__TASK__: Please copy all of the material below word for word, leaving the pictures out.
::: RAW RECORDS :::
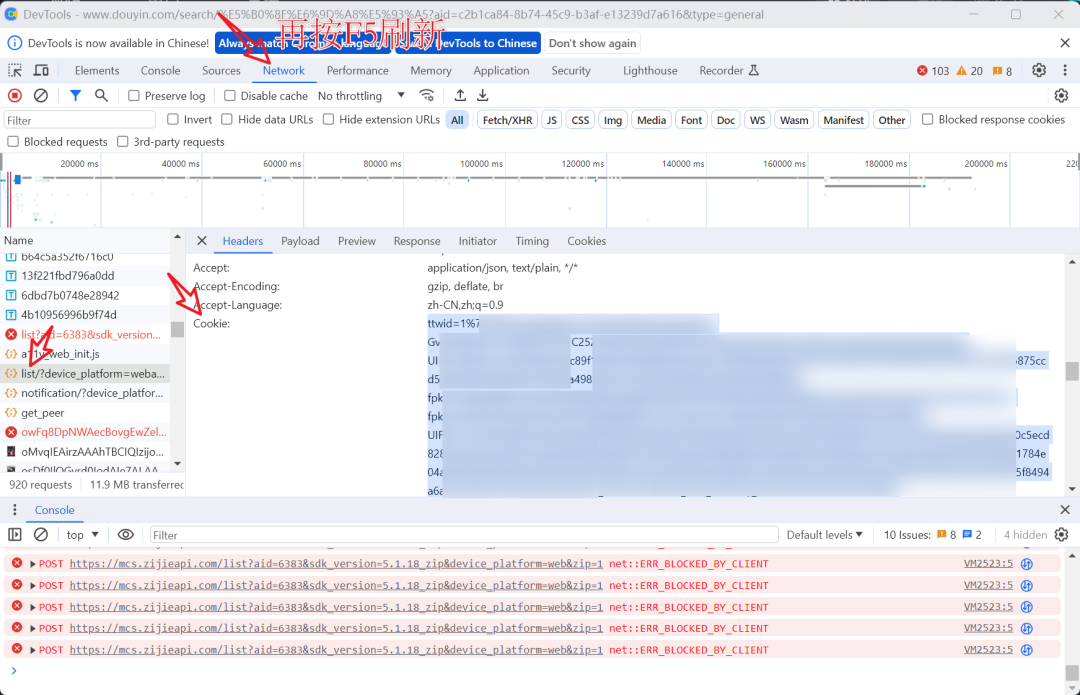Open the console top context selector
The width and height of the screenshot is (1080, 695).
point(82,535)
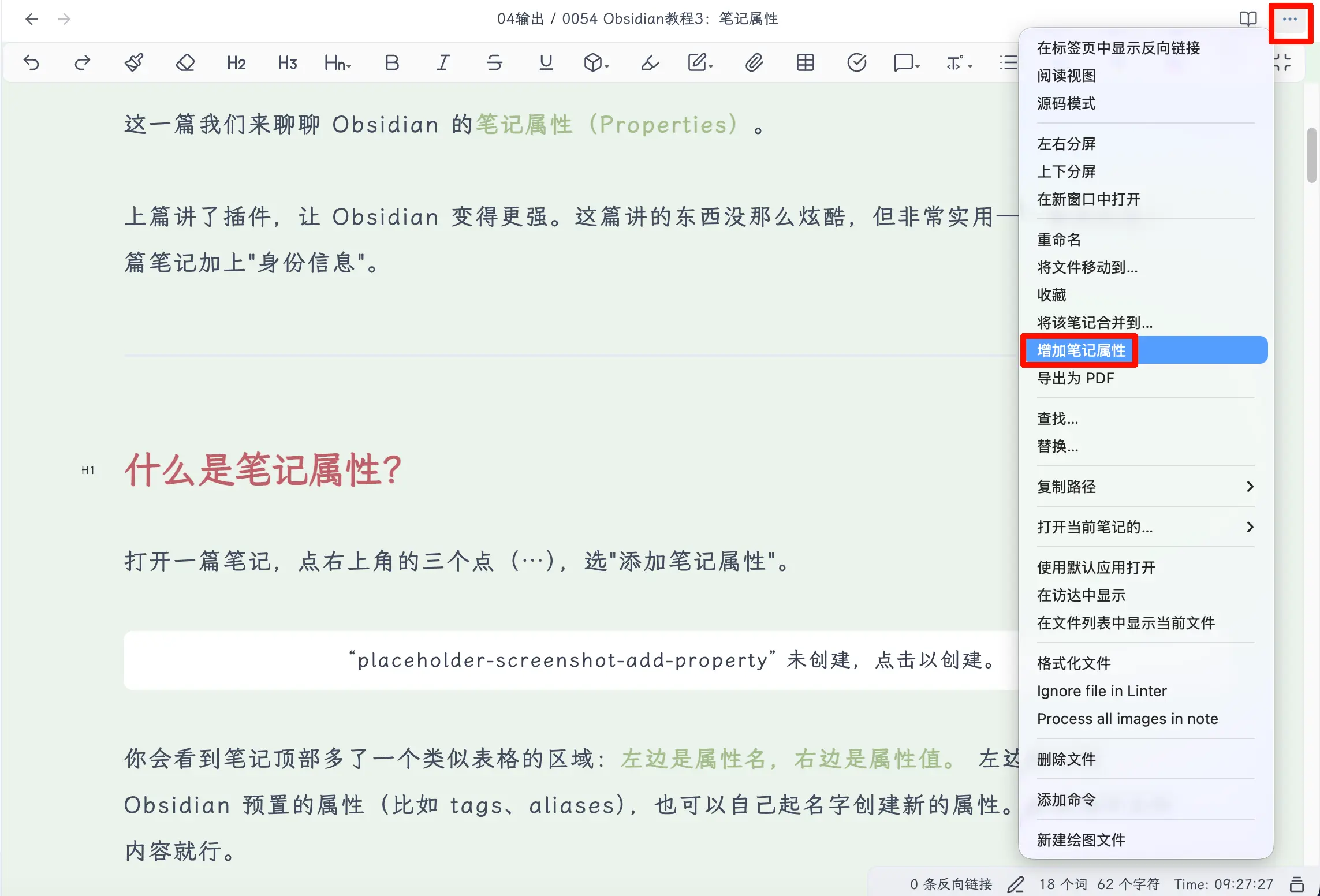Click the undo arrow in toolbar
Viewport: 1320px width, 896px height.
pyautogui.click(x=31, y=62)
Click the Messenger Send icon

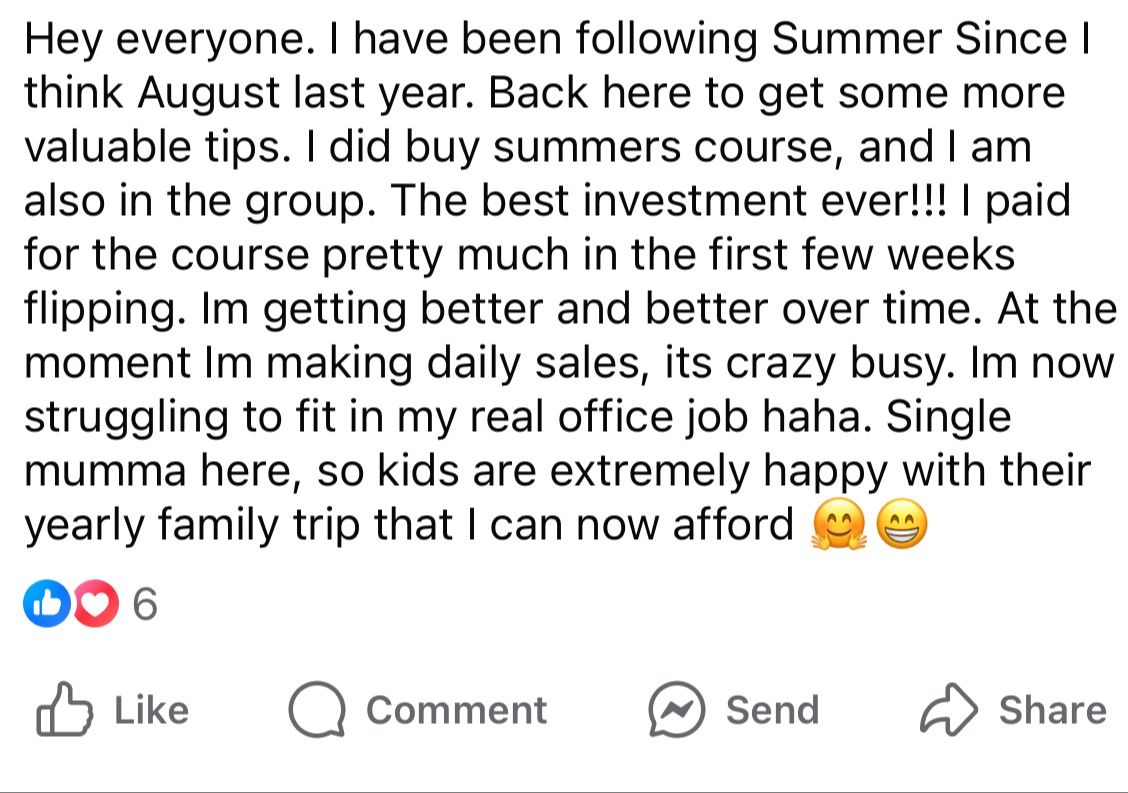click(677, 709)
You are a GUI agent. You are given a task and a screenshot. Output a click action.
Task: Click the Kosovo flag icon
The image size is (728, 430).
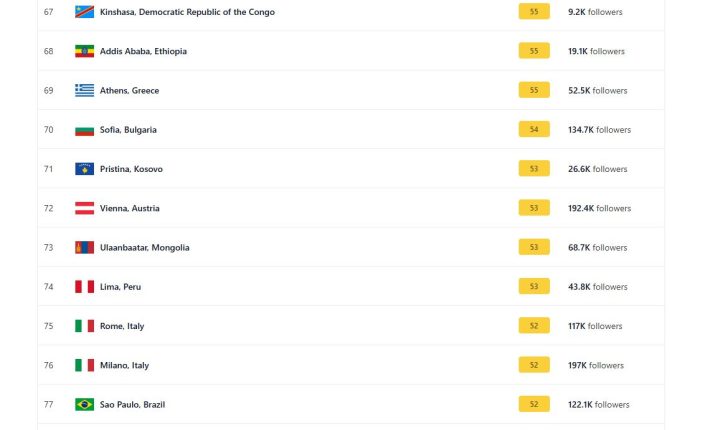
:::
__WRITTEN RESPONSE__:
Open the console top context selector
The width and height of the screenshot is (1080, 695).
point(82,535)
Click the undo arrow in toolbar
Viewport: 1320px width, 896px height.
pyautogui.click(x=31, y=62)
Click the Messenger Send icon

click(677, 709)
You are a GUI agent. You are given a task and a screenshot. Output a click action.
Task: Click the Kosovo flag icon
The image size is (728, 430).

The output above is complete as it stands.